Recall Resolution and Future Compliance Expectations
The termination of the Class II recall (D-1246-2020) for Acetaminophen and Codeine Phosphate 300/30 mg tablets on February 14, 2024, signals that H J Harkins Company Inc dba Pharma Pac has likely completed the necessary corrective actions to address the cGMP deviations and removed the affected 9,000 tablets from distribution. The period from recall initiation on April 15, 2020, to its termination, spanning nearly four years, highlights the FDA's thoroughness in ensuring that all issues are comprehensively resolved before closing a recall case. For regulatory affairs heads, this extended timeline underscores the significant resources and sustained effort required to manage and resolve regulatory actions. Companies must be prepared for prolonged scrutiny and demonstrate a robust commitment to quality system improvements. Business development executives should factor in the potential for such long-term engagements when evaluating partnerships with repackers or other third-party service providers.

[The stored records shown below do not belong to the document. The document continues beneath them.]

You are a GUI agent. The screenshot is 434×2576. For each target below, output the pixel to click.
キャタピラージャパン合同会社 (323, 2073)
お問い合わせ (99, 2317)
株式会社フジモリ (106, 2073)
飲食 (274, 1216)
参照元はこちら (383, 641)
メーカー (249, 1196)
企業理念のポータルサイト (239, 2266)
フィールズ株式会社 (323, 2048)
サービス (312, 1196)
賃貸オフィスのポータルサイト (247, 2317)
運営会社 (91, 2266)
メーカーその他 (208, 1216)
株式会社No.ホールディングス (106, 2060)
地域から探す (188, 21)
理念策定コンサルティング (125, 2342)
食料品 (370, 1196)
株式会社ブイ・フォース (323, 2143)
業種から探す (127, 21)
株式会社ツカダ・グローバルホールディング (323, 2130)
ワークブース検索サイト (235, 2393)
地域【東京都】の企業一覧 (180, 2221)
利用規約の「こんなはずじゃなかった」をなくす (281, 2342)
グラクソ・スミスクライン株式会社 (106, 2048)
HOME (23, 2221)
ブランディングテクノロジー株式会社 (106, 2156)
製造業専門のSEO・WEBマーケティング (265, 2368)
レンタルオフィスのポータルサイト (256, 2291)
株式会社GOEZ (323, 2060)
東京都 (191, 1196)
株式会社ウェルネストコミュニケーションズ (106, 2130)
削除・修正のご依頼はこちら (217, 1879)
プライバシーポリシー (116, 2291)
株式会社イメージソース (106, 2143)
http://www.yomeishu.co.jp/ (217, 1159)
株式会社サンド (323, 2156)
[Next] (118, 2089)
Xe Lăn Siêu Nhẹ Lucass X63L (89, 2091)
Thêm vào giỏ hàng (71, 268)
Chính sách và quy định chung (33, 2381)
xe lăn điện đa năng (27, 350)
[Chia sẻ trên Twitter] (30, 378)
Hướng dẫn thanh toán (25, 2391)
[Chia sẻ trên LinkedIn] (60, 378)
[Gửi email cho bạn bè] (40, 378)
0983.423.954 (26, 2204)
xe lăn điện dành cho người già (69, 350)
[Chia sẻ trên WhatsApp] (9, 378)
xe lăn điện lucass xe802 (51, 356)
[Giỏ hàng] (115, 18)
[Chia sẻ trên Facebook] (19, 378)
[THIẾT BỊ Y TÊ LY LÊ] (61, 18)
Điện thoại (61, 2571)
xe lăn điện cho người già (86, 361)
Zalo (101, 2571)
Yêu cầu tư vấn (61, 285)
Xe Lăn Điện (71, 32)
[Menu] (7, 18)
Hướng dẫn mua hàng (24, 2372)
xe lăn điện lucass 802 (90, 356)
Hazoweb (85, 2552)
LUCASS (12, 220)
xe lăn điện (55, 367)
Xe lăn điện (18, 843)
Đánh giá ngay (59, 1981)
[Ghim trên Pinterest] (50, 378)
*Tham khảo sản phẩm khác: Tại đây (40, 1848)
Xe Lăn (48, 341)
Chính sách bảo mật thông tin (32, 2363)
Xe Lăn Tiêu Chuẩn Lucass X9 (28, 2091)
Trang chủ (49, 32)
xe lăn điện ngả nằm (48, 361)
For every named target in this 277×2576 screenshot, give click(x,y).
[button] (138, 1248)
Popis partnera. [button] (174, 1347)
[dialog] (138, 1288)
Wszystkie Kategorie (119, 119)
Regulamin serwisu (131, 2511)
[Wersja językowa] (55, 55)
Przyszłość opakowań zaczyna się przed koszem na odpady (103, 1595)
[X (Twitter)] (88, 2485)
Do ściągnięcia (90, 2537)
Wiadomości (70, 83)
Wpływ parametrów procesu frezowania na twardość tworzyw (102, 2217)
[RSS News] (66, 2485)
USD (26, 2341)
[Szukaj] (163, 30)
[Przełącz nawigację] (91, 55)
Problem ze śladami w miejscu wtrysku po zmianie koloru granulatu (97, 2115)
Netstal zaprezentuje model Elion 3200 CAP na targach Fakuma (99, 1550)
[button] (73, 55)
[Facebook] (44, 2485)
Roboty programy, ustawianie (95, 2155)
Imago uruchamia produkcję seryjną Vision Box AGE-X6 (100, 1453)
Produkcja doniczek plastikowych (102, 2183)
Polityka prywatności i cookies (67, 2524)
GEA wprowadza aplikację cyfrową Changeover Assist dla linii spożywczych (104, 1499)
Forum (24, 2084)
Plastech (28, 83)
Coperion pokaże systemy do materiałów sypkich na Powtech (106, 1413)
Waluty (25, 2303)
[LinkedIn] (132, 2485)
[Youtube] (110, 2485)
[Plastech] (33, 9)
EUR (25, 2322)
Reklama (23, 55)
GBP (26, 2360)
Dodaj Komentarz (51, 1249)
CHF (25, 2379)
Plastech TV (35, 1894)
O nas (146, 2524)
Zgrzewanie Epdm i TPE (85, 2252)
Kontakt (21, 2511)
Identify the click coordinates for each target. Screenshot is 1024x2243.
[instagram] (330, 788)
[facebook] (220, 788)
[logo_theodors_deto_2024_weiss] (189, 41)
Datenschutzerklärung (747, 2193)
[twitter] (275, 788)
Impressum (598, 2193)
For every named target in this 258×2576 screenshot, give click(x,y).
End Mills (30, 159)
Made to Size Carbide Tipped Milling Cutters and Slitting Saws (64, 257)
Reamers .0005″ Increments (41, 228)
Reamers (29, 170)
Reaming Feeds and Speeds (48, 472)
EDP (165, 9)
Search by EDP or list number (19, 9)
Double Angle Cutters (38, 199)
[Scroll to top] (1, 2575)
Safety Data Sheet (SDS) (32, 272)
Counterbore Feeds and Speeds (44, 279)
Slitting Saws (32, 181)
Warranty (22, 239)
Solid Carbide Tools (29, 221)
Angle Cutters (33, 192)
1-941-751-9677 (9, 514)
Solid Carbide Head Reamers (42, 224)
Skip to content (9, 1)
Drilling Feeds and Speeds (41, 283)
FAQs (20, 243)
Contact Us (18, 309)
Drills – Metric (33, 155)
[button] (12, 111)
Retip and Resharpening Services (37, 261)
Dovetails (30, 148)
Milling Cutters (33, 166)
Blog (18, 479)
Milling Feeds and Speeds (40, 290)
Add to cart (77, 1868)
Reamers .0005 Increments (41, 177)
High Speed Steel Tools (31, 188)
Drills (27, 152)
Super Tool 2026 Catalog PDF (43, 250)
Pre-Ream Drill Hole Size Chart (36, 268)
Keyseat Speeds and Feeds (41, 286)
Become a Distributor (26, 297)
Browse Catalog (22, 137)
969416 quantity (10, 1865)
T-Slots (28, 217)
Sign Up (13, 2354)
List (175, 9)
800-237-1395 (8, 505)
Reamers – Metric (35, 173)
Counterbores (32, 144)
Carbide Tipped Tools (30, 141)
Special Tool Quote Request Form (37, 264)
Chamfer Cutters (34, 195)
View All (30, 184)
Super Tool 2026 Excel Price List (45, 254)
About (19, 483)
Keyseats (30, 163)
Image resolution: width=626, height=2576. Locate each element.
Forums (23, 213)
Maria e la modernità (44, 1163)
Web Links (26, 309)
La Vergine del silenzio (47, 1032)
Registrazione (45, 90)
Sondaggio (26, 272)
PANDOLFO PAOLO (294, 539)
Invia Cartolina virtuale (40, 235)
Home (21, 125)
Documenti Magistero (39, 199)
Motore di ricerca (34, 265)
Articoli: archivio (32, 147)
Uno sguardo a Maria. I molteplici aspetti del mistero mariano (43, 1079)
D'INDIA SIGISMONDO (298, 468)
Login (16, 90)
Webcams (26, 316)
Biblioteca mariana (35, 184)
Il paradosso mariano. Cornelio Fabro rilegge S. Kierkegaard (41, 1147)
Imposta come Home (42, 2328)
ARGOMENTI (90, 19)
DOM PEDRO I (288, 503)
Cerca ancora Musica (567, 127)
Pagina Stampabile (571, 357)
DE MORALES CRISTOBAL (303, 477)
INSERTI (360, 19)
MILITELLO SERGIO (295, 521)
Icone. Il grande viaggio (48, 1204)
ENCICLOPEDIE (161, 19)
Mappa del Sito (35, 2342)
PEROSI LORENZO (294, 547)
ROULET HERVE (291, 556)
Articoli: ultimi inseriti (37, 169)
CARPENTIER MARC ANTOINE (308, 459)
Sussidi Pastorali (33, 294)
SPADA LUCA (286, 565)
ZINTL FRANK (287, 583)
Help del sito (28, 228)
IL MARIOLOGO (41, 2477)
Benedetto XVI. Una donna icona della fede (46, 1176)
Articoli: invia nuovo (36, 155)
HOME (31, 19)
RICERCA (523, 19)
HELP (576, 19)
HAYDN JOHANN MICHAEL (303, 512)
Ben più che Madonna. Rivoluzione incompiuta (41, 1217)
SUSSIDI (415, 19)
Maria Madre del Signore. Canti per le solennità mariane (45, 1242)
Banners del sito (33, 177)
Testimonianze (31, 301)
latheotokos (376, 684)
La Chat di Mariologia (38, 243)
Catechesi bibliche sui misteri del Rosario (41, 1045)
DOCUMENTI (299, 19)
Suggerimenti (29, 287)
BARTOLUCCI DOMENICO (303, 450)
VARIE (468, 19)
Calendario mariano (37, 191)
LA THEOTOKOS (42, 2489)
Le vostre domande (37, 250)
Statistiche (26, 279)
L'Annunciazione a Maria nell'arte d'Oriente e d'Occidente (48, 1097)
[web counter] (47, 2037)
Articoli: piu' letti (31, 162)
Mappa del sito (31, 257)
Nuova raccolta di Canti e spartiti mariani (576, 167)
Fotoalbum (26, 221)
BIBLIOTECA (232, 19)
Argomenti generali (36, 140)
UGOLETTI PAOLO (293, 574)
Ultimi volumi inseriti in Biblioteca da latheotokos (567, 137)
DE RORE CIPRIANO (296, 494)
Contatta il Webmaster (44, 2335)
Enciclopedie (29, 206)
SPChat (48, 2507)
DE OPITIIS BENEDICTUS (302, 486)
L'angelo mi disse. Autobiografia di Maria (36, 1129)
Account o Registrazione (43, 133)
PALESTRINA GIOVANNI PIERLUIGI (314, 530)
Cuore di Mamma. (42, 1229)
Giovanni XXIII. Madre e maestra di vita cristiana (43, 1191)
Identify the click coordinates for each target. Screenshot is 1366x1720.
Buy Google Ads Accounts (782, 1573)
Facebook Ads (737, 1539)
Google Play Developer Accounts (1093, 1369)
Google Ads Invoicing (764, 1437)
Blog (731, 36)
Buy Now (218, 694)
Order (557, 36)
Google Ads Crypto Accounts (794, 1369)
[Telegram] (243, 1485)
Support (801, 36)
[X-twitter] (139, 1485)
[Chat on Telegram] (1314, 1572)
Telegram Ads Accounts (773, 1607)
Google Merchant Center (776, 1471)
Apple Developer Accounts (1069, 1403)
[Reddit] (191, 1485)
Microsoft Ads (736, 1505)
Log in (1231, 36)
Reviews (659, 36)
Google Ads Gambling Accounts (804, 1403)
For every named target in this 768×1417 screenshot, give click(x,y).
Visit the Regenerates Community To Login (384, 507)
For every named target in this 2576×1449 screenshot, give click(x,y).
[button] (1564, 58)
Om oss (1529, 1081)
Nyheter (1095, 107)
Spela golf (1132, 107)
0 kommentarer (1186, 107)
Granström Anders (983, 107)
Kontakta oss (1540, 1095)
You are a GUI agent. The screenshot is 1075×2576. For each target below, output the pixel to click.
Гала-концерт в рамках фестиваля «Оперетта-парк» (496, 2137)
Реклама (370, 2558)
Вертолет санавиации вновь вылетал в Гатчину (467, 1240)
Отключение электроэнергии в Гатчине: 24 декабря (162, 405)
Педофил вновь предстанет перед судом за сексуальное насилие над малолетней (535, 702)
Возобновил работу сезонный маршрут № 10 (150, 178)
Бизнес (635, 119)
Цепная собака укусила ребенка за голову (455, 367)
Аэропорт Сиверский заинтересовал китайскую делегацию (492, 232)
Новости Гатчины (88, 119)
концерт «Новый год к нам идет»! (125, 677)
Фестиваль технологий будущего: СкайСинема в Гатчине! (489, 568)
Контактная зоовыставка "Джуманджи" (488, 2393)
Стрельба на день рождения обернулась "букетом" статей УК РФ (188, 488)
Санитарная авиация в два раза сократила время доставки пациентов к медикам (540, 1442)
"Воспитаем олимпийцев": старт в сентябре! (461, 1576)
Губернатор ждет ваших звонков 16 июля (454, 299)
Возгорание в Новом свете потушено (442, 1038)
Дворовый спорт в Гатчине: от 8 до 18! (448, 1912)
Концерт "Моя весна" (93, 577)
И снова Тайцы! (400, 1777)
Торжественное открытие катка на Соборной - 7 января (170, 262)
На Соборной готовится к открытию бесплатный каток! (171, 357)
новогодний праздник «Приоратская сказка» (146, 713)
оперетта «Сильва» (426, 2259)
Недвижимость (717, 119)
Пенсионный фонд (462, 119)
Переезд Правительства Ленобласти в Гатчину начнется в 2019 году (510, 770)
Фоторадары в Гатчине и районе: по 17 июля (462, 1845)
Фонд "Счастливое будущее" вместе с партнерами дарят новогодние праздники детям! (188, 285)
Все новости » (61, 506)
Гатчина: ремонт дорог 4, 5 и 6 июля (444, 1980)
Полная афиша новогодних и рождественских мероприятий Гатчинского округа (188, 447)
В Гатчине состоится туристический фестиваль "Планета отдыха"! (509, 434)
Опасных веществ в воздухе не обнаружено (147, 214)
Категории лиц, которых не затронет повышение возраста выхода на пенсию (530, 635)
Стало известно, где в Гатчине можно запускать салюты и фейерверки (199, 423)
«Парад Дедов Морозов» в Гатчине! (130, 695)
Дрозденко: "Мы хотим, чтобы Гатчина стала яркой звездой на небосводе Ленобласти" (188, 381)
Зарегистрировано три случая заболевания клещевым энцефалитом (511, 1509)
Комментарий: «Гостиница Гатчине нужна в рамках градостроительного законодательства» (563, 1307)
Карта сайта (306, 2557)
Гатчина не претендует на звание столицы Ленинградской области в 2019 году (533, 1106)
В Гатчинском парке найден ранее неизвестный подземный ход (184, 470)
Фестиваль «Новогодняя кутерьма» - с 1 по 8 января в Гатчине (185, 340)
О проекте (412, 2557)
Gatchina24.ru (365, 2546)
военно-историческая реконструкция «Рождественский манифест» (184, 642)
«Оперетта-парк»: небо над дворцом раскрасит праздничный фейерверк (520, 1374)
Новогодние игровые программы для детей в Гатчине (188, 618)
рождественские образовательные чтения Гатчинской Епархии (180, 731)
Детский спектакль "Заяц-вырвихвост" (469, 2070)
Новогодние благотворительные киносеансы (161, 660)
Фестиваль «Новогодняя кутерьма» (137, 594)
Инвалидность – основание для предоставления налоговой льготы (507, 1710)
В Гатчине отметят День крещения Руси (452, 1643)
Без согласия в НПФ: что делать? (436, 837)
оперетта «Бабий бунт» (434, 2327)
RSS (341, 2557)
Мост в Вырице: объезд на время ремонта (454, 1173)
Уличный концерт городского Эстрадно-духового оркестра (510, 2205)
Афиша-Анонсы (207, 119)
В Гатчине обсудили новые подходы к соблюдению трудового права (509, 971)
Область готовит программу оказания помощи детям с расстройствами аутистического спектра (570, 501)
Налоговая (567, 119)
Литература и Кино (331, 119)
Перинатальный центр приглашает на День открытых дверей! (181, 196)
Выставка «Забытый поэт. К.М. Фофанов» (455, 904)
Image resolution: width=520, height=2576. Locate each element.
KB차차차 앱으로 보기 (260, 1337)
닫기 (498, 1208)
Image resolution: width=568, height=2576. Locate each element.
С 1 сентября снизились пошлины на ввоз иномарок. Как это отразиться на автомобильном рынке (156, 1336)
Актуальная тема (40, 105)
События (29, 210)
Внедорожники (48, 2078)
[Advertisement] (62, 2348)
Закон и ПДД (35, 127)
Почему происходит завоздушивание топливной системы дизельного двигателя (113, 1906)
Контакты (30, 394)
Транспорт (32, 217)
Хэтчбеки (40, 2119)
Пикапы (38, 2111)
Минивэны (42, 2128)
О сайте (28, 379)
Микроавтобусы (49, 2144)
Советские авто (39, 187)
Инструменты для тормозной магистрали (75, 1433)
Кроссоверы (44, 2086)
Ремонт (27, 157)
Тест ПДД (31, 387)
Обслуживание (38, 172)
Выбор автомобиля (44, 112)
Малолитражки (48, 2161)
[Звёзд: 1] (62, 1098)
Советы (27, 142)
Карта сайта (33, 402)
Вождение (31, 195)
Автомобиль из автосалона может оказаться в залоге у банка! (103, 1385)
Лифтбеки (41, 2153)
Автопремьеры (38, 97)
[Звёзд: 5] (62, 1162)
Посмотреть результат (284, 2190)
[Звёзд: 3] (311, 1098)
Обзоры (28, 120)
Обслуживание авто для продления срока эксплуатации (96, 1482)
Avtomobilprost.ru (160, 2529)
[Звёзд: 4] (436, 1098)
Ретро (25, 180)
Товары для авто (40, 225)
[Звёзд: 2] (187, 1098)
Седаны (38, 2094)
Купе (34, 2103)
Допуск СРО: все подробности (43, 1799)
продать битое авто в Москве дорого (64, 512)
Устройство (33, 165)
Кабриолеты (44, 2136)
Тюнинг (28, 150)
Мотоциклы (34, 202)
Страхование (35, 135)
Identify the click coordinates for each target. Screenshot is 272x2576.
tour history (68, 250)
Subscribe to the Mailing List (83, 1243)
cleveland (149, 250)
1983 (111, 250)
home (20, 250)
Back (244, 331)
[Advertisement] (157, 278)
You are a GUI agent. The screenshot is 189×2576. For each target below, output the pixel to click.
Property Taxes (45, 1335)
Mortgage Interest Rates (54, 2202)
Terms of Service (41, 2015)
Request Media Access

While the immediate threat of this specific recall is over, the underlying cGMP deviations serve as a critical reminder for all stakeholders in the pharmaceutical supply chain: continuous compliance, proactive risk management, and transparent communication with regulatory bodies are essential. Future FDA inspections will undoubtedly focus on the sustained effectiveness of the implemented corrective and preventive actions (CAPAs) at the Grover Beach facility, ensuring that similar cGMP lapses do not recur and that product quality and patient safety are consistently maintained.